Anscombe’s Quartet is a group of 4 datasets with almost identical mean and sample variance in X and Y, correlation between X/Y, linear regression lines, and R^2 value of those lines.

When you plot them, though, it becomes abundantly clear that those summary statistics are not sufficient to draw effective conclusions about the data. To be clear, summary statistics are often still useful, especially for automated approaches. But when a human is in the analysis loop, visualisation is essentially always preferable.

The human visual system is extremely useful and robust and probably the most general tool that we have for analysing data. Before visualising a mystery dataset, we probably have no idea if a pattern exists; if it makes sense to try and fit a line or curve or classify into clusters, to use a hard or fuzzy classifier, or to do some other kind of data magic. The scatter and line plots as ways you can represent data did not always exist! They had to be invented, as did any other method we use; how much more difficult data analysis would be if we only ever viewed it in tabulated form.
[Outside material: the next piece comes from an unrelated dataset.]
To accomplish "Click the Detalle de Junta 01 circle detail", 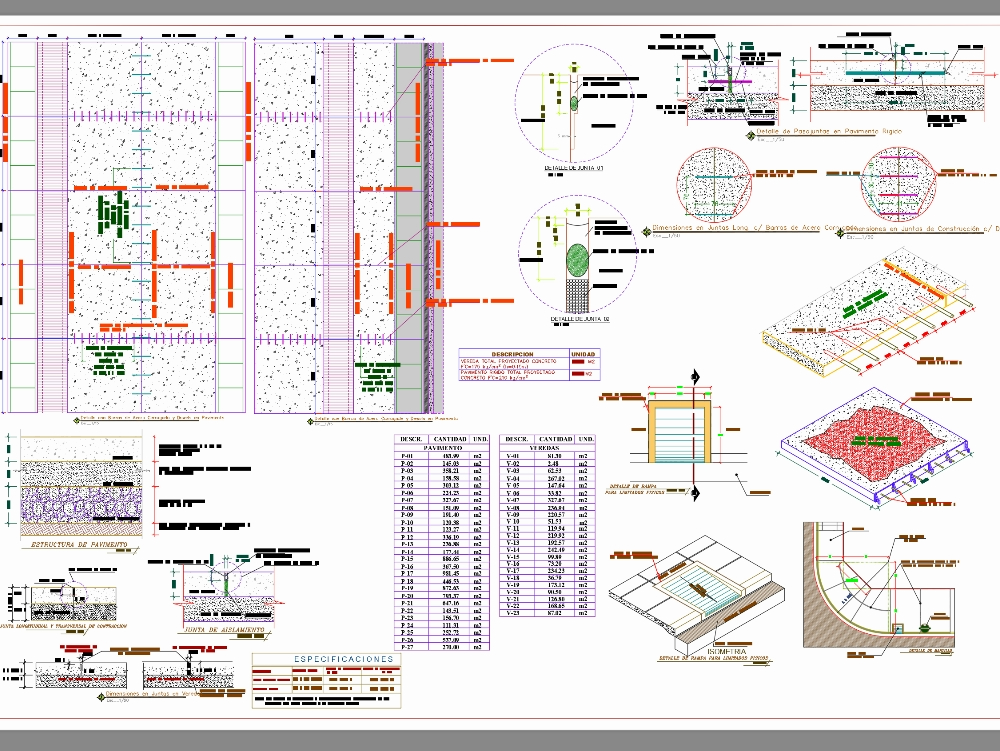I will [572, 103].
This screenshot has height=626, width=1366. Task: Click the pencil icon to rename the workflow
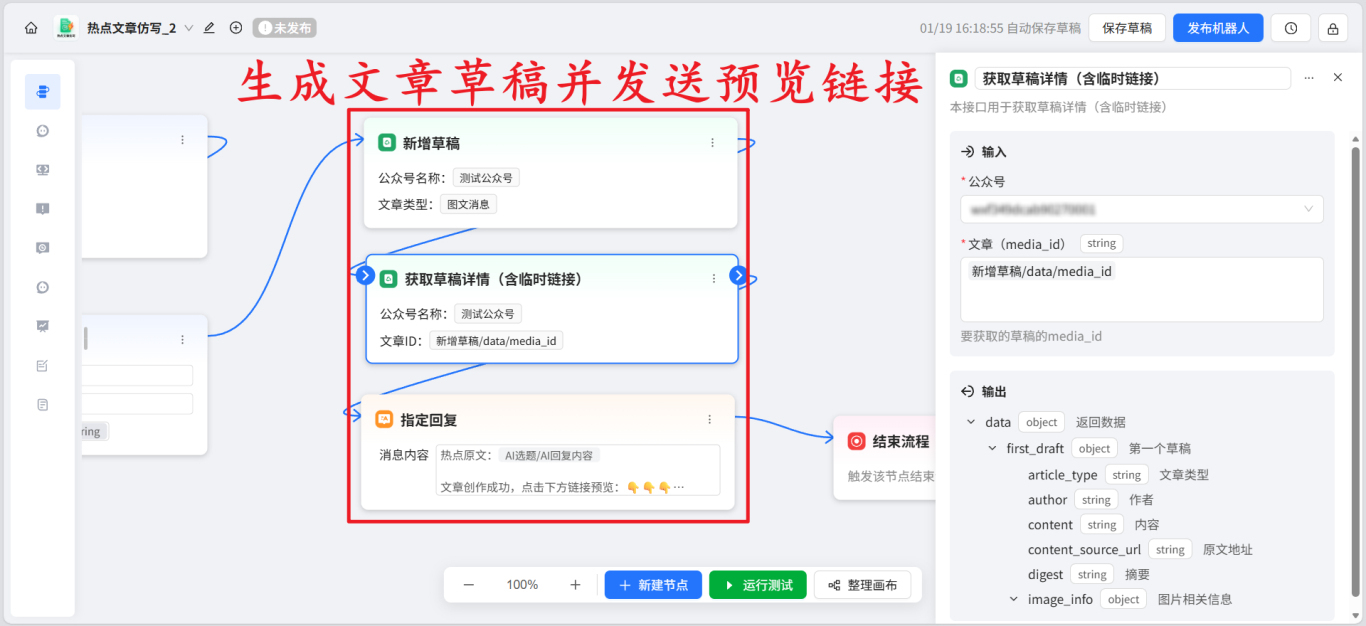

Always visualise first. It can prevent hours or weeks or worse on wild goose chases. Our brains evolved to notice patterns and anomalies and make predictions based on those observations - though you should try to avoid hallucinating patterns where there are none. Before coming up with any clever tricks, just… look? Just look at the data, and important qualitative information will become clear to you. And if you can Do The Thing when you look at the data, like identify some pattern, then rather than throwing speculative machine learning techniques at opaque and inscrutable datasets to Do The Thing, the ML has to learn a pattern your brain already knows is there - and rather than praying that Big Data Majjicks make an answer fall out, you can be confident that it’s a problem which can be solved at all.